TASK TO CARRY OUT: Set every record down again exactly. Do not carry over the pictures.

——

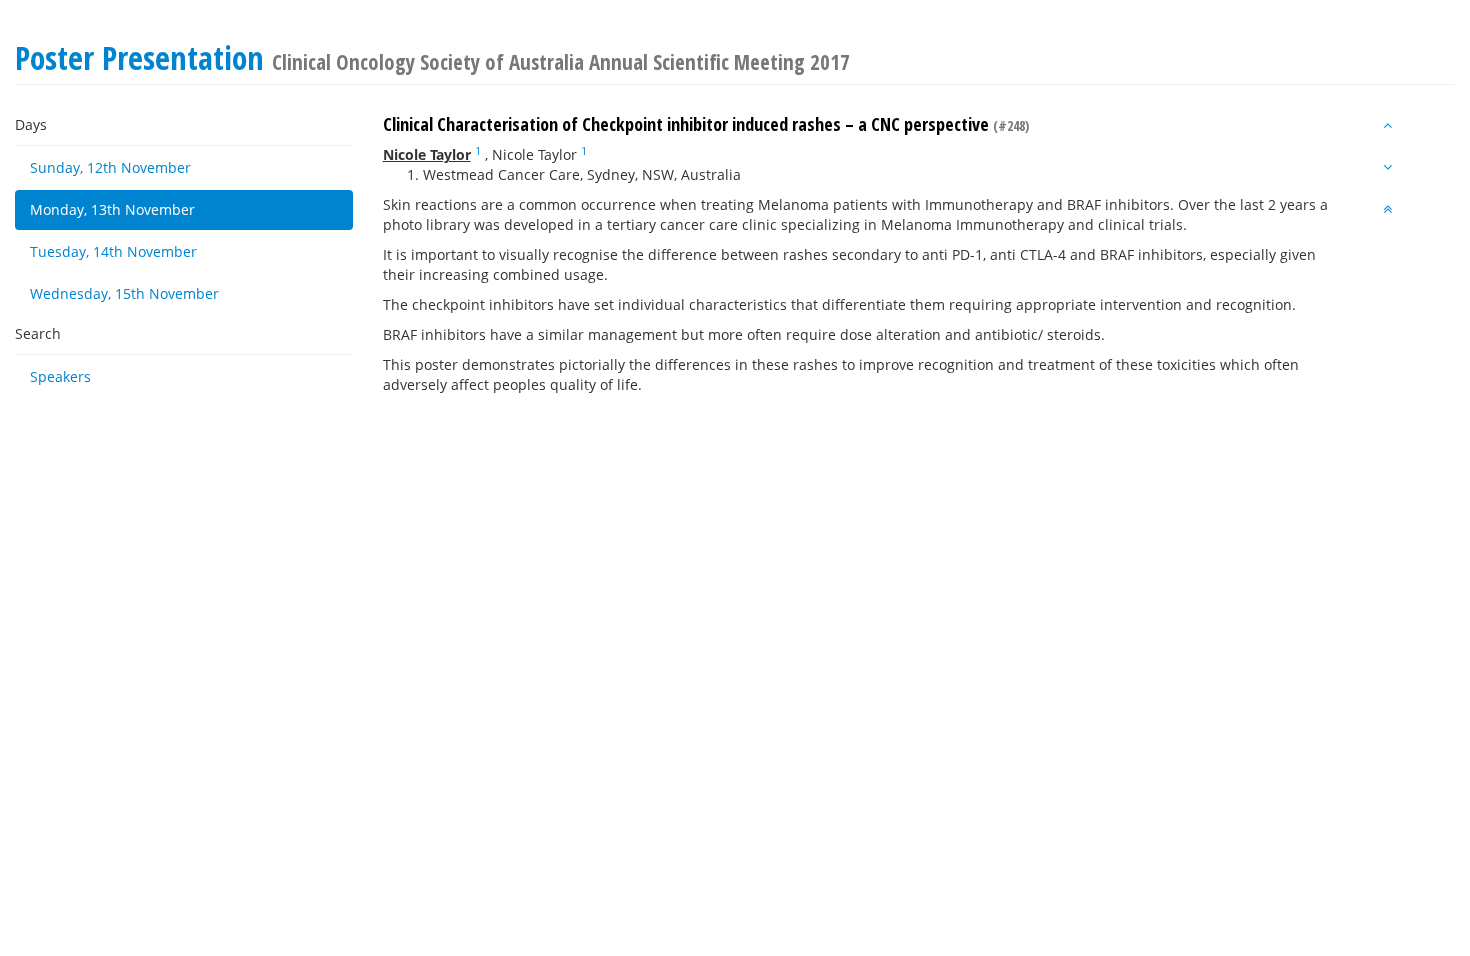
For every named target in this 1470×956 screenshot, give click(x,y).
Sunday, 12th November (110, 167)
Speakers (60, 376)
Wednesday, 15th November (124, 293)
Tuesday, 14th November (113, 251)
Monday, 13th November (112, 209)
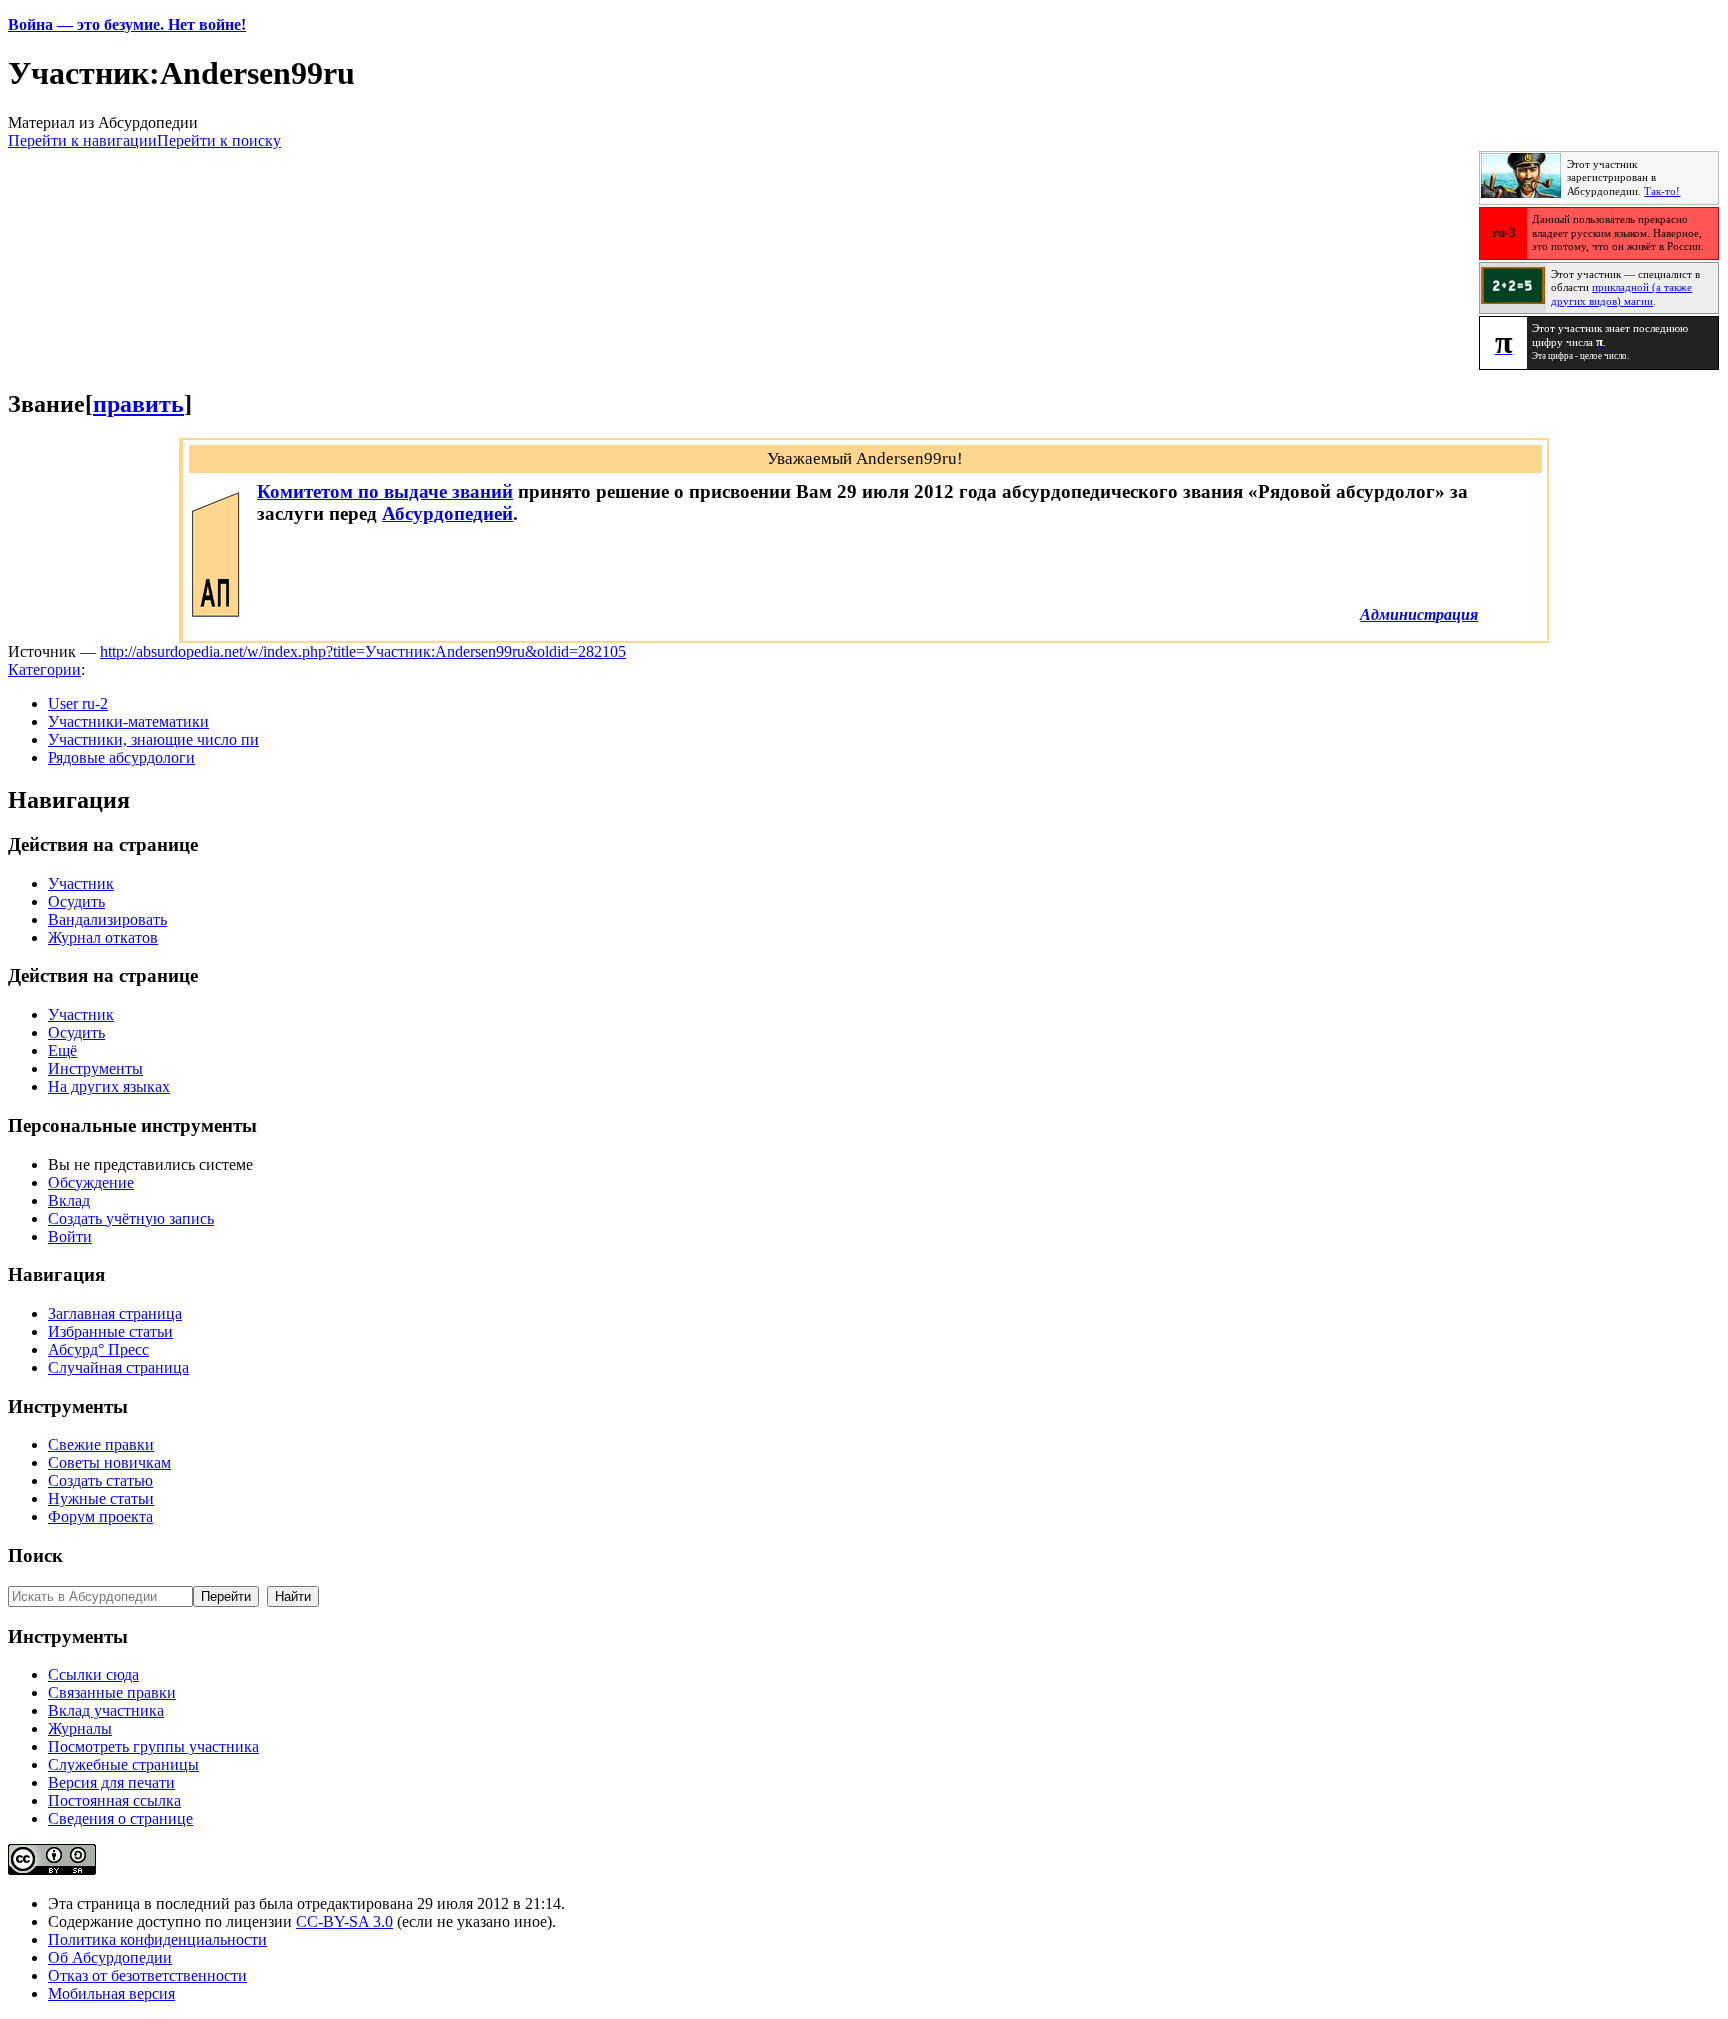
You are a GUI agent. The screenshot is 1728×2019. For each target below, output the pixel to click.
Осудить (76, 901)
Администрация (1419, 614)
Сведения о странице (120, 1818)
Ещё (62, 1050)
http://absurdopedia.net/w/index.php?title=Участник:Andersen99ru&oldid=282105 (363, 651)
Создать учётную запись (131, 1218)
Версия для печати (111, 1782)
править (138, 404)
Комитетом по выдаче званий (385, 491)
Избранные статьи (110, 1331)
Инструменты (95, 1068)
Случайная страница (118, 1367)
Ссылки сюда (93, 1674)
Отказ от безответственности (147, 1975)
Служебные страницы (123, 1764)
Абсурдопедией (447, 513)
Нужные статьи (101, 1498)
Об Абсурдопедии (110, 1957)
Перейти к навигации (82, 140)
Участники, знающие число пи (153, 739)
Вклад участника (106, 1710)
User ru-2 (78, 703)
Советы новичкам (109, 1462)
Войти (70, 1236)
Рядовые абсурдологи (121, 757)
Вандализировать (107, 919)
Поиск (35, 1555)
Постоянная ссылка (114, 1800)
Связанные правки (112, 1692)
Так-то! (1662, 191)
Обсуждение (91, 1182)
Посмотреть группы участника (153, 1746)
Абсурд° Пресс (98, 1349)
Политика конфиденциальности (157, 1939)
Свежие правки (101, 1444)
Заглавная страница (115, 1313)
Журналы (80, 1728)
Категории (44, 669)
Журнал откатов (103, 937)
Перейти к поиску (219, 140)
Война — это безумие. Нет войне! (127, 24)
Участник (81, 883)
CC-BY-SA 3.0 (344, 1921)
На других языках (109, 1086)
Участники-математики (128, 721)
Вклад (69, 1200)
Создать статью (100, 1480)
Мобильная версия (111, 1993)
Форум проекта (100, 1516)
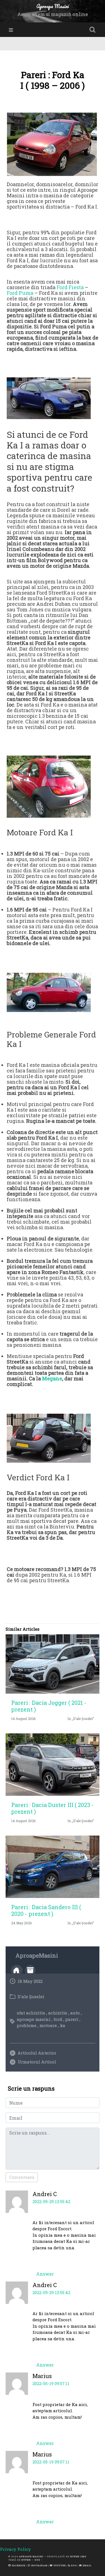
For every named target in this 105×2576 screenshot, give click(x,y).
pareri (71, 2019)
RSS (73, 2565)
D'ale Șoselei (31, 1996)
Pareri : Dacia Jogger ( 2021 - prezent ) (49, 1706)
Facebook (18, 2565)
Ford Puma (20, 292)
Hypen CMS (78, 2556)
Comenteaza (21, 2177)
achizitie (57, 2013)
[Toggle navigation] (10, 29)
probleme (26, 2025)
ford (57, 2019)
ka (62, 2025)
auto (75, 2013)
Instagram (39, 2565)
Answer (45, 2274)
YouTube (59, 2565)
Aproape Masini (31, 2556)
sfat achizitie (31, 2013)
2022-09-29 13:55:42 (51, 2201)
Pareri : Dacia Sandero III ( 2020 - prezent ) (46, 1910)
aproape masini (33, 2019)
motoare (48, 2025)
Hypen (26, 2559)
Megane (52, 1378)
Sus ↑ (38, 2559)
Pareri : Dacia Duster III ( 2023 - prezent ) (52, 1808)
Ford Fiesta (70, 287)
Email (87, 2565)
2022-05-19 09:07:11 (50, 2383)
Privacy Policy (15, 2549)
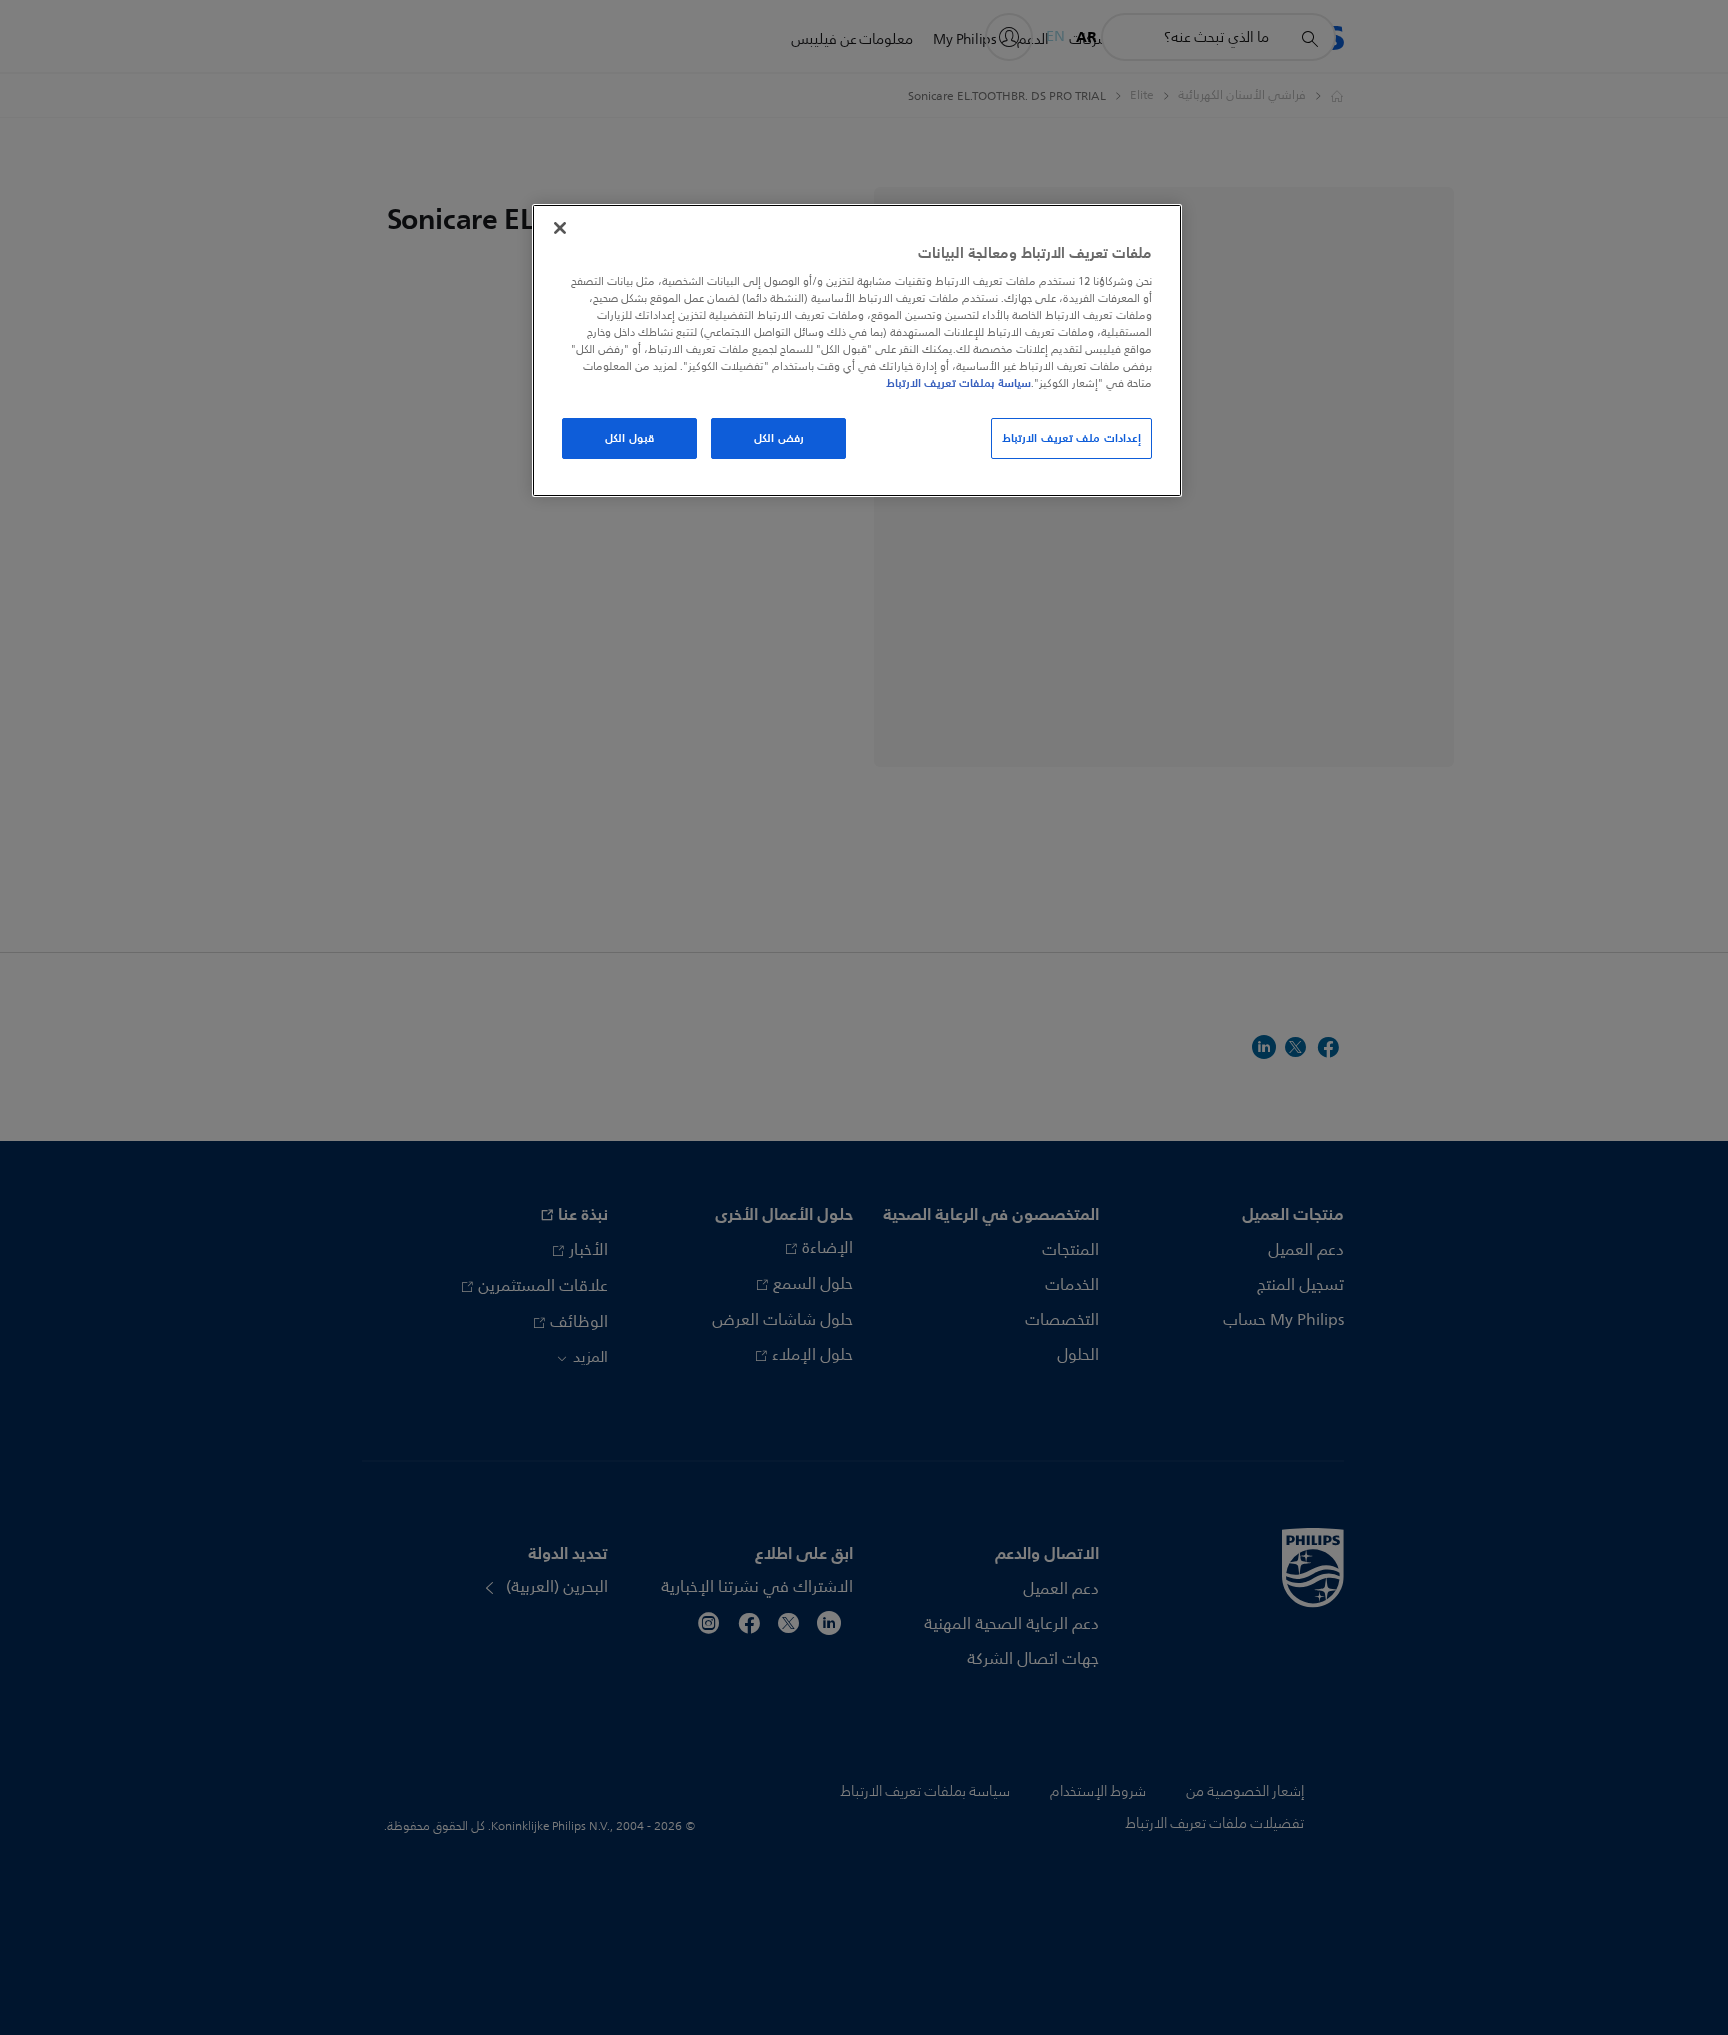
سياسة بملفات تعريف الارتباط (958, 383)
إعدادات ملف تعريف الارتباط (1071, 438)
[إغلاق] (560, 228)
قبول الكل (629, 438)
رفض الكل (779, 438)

——

RESULT OF THIS TASK:
For every named target in this 1470×956 screenshot, give click(x,y).
Sunday, 12th November (110, 167)
Speakers (60, 376)
Wednesday, 15th November (124, 293)
Tuesday, 14th November (113, 251)
Monday, 13th November (112, 209)
You are a GUI agent. The screenshot is 1728×2019. For each target below, output the pixel to click.
Осудить (76, 901)
Администрация (1419, 614)
Сведения о странице (120, 1818)
Ещё (62, 1050)
http://absurdopedia.net/w/index.php?title=Участник:Andersen99ru&oldid=282105 (363, 651)
Создать учётную запись (131, 1218)
Версия для печати (111, 1782)
править (138, 404)
Комитетом по выдаче званий (385, 491)
Избранные статьи (110, 1331)
Инструменты (95, 1068)
Случайная страница (118, 1367)
Ссылки сюда (93, 1674)
Отказ от безответственности (147, 1975)
Служебные страницы (123, 1764)
Абсурдопедией (447, 513)
Нужные статьи (101, 1498)
Об Абсурдопедии (110, 1957)
Перейти к навигации (82, 140)
Участники, знающие число пи (153, 739)
Вклад участника (106, 1710)
User ru-2 (78, 703)
Советы новичкам (109, 1462)
Войти (70, 1236)
Рядовые абсурдологи (121, 757)
Вандализировать (107, 919)
Поиск (35, 1555)
Постоянная ссылка (114, 1800)
Связанные правки (112, 1692)
Так-то! (1662, 191)
Обсуждение (91, 1182)
Посмотреть группы участника (153, 1746)
Абсурд° Пресс (98, 1349)
Политика конфиденциальности (157, 1939)
Свежие правки (101, 1444)
Заглавная страница (115, 1313)
Журналы (80, 1728)
Категории (44, 669)
Журнал откатов (103, 937)
Перейти к поиску (219, 140)
Война — это безумие. Нет войне! (127, 24)
Участник (81, 883)
CC-BY-SA 3.0 (344, 1921)
На других языках (109, 1086)
Участники-математики (128, 721)
Вклад (69, 1200)
Создать статью (100, 1480)
Мобильная версия (111, 1993)
Форум проекта (100, 1516)
For every named target in this 105×2576 screenshot, give click(x,y).
pareri (71, 2019)
RSS (73, 2565)
D'ale Șoselei (31, 1996)
Pareri : Dacia Jogger ( 2021 - prezent ) (49, 1706)
Facebook (18, 2565)
Ford Puma (20, 292)
Hypen CMS (78, 2556)
Comenteaza (21, 2177)
achizitie (57, 2013)
[Toggle navigation] (10, 29)
probleme (26, 2025)
ford (57, 2019)
ka (62, 2025)
auto (75, 2013)
Instagram (39, 2565)
Answer (45, 2274)
YouTube (59, 2565)
Aproape Masini (31, 2556)
sfat achizitie (31, 2013)
2022-09-29 13:55:42 (51, 2201)
Pareri : Dacia Sandero III ( 2020 - prezent ) (46, 1910)
aproape masini (33, 2019)
motoare (48, 2025)
Hypen (26, 2559)
Megane (52, 1378)
Sus ↑ (38, 2559)
Pareri : Dacia Duster III ( 2023 - prezent ) (52, 1808)
Ford Fiesta (70, 287)
Email (87, 2565)
2022-05-19 09:07:11 (50, 2383)
Privacy Policy (15, 2549)
سياسة بملفات تعريف الارتباط (958, 383)
إعدادات ملف تعريف الارتباط (1071, 438)
[إغلاق] (560, 228)
قبول الكل (629, 438)
رفض الكل (779, 438)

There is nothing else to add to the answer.